* **EXERCISE AIM**:
Resume the mailing-list message about Java and Python PostgreSQL driver timings, continuing from the point at which it stops.

--- BEGIN GIVEN TEXT ---

First warm up, and for last the select * from Curso

No fetch size settings. The code is only what I showed.

--

Another thing, I didn't say it, but if you notice my warm up code do a
select in a different table (Pessoa), not Curso. It isn't scanning the Curso
table, so it won't do any optimization.

I'll give a look in this TCP/IP autotunning.

--

In the psycopg2 postgresql driver (A python driver), the packages are with
constant size (around 8000 bytes), with it the time value are totally
constant, no matter if I do loops on the queries, If all this is controlled
by kernel/postgres side, I keep wondering why this is so different of the
java driver.

I think that I'll ask them too,

Thanks,

2011/6/14 Radosław Smogura <rsmogura(at)softperience(dot)eu>

> On Mon, 13 Jun 2011 21:44:45 -0700, Samuel Gendler wrote:
>
>> On Mon, Jun 13, 2011 at 6:07 PM, Israel Ben Guilherme Fonseca wrote:
>>
>>
>> When I use the count, my timings get around of
>>>
>>> 100 miliseconds.

--- END GIVEN TEXT ---
--- BEGIN MATERIAL ---

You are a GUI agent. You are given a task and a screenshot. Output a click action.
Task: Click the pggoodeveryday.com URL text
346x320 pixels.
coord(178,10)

--- END MATERIAL ---

* **TASK OUTPUT**:
>>>
>>> When I use the select it goes to
>>>
>>> 30 miliseconds.
>>>
>>
>> I dont know much about the internals of the protocol used to move data
>> around for jdbc, but doesnt this actually make some sense? If the
>>
>> query returns as soon as the first row has arrived, then select *
>> should definitely be faster than select count(*), since count(*) cant
>>
>> return until the entire table has been scanned, whereas select *
>> returns with the first row received. That, at least, seems like a
>> likely candidate for the difference between them, no?
>>
>> --sam
>>
>>
>>
>> Links:
>> ------
>> [1] mailto:israel(dot)bgf(at)gmail(dot)com
>>
> Did you ran your queries in above order or did you changed order of
> queries. Please bear in mind, that if you set fetch size, then cursor
> approch will be used and not all data will be transferred to client side.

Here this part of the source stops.